● **AIM 1**
Could you set down, word for word, the essay about stars being torn apart by massive black holes?

Nature Could Be Simple

A quarter of a century ago, near the end of 1996 — just before I received tenure at Harvard, a Princeton graduate student named Andrew Ulmer, gave a seminar at Harvard about his PhD thesis concerning the disruption of stars by massive black holes.

If a star like the Sun arrives within a distance comparable to the Earth-Sun separation (the so-called astronomical unit, abbreviated as `au’) from a massive black hole like Sgr A* at the center of the Milky-Way galaxy, the gravitational tide induced by Sgr A* which is four-million times more massive, will rip the star apart and morph it into a spaghetti-like stream of gas, wrapped around the black hole. Back then, it was common practice to associate the radiation flare from the disruption event with the emission from an accretion disk of gas near the black hole. The disk forms as the spaghettified gas intersects itself, like a stream of water looping around the sink and ending in a drain. However, the feeding rate of the gas is so high that the radiation pressure emanating from the disruption event could easily overcome the inward gravitational pull and disperse much of the gas around the black hole. Given these complex circumstances, it was unclear what to expect.

While Andrew was speaking, it occurred to me that this complicated situation might resemble a star. Instead of the central engine being powered by nuclear fusion, the power supply here is provided by viscous accretion of some gas onto the mouth of the black hole. Given the power input from the central engine, one could derive the surface temperature and luminosity of the opaque envelope that obscures it. I was inspired to follow this path of reasoning from my knowledge of the history of astronomy.

● **AIM 2**
Can you output the records below as a two-column CSV with the headers entry and answer, one row per record, each field in quotation marks and with line breaks replaced by spaces? Begin at the line of the records that has "Given: Click the Samsung Care+ heart icon", stop after the end of the records, and omit the pictures.

Screen grounding records
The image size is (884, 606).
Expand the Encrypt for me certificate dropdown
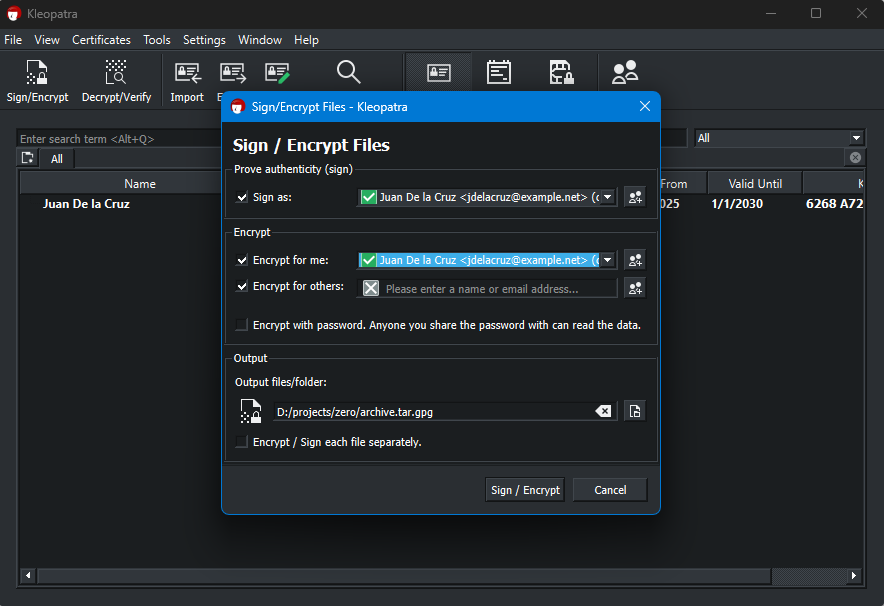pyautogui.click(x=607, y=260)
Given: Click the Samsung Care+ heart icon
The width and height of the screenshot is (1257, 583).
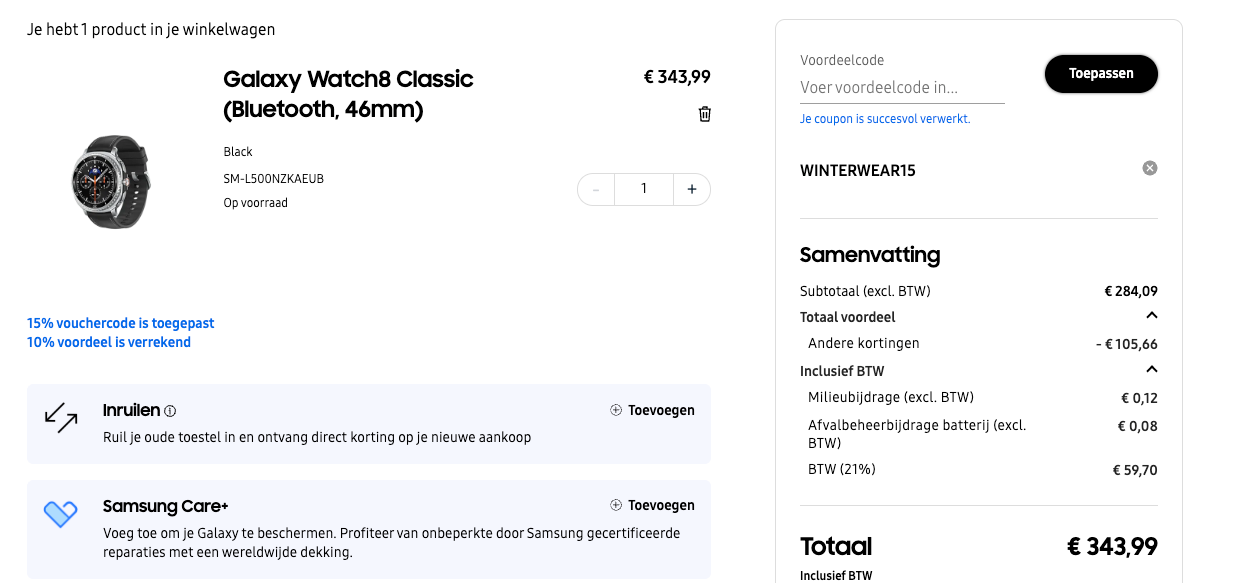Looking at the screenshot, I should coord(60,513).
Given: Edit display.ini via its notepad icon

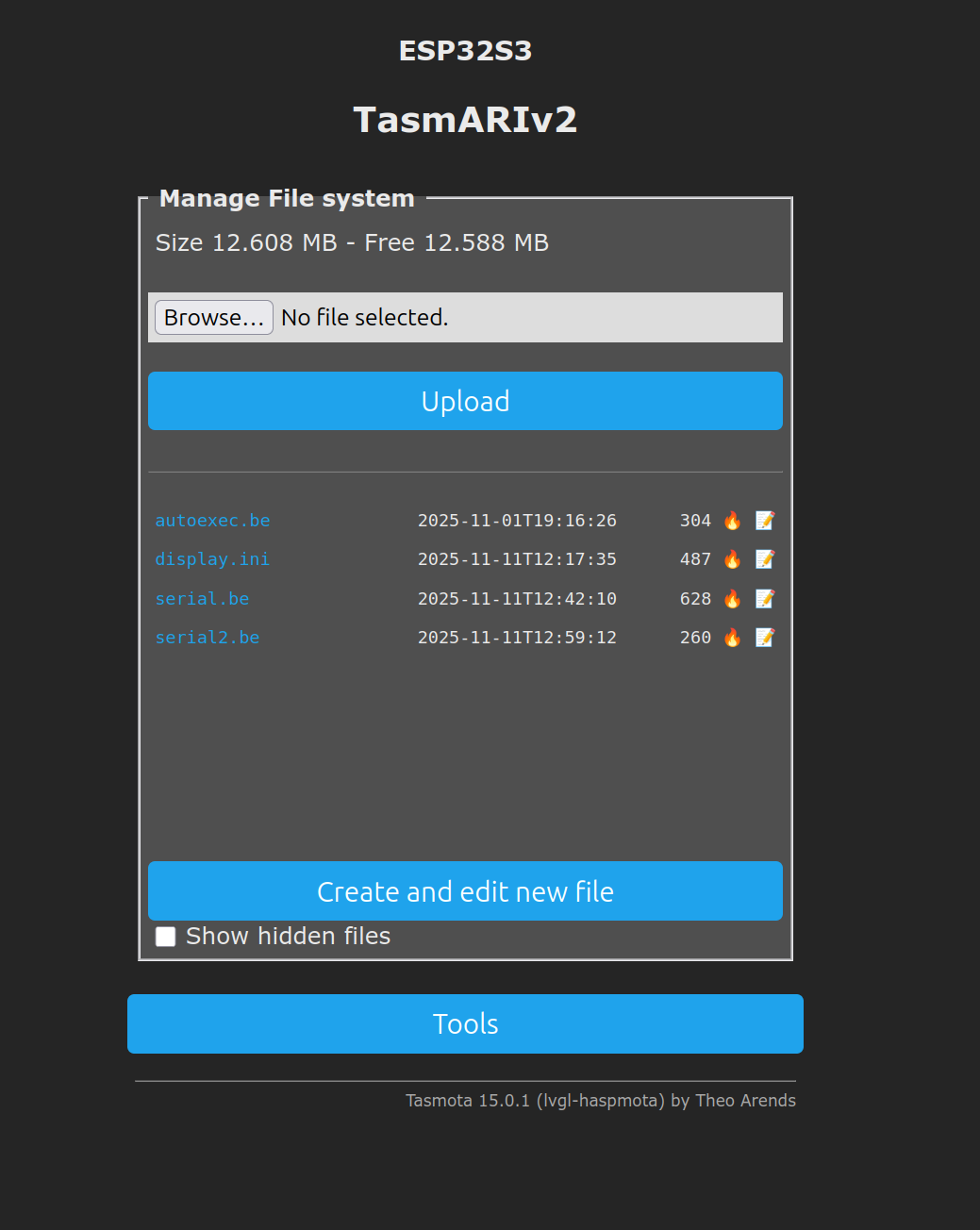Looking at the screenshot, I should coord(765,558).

● **COMPLETE ANSWER 1**
Nature Could Be Simple

A quarter of a century ago, near the end of 1996 — just before I received tenure at Harvard, a Princeton graduate student named Andrew Ulmer, gave a seminar at Harvard about his PhD thesis concerning the disruption of stars by massive black holes.

If a star like the Sun arrives within a distance comparable to the Earth-Sun separation (the so-called astronomical unit, abbreviated as `au’) from a massive black hole like Sgr A* at the center of the Milky-Way galaxy, the gravitational tide induced by Sgr A* which is four-million times more massive, will rip the star apart and morph it into a spaghetti-like stream of gas, wrapped around the black hole. Back then, it was common practice to associate the radiation flare from the disruption event with the emission from an accretion disk of gas near the black hole. The disk forms as the spaghettified gas intersects itself, like a stream of water looping around the sink and ending in a drain. However, the feeding rate of the gas is so high that the radiation pressure emanating from the disruption event could easily overcome the inward gravitational pull and disperse much of the gas around the black hole. Given these complex circumstances, it was unclear what to expect.

While Andrew was speaking, it occurred to me that this complicated situation might resemble a star. Instead of the central engine being powered by nuclear fusion, the power supply here is provided by viscous accretion of some gas onto the mouth of the black hole. Given the power input from the central engine, one could derive the surface temperature and luminosity of the opaque envelope that obscures it. I was inspired to follow this path of reasoning from my knowledge of the history of astronomy.

● **COMPLETE ANSWER 2**
entry,answer
"Given: Click the Samsung Care+ heart icon The width and height of the screenshot is (1257, 583).","Looking at the screenshot, I should coord(60,513)."
"Given: Edit display.ini via its notepad icon","Looking at the screenshot, I should coord(765,558)."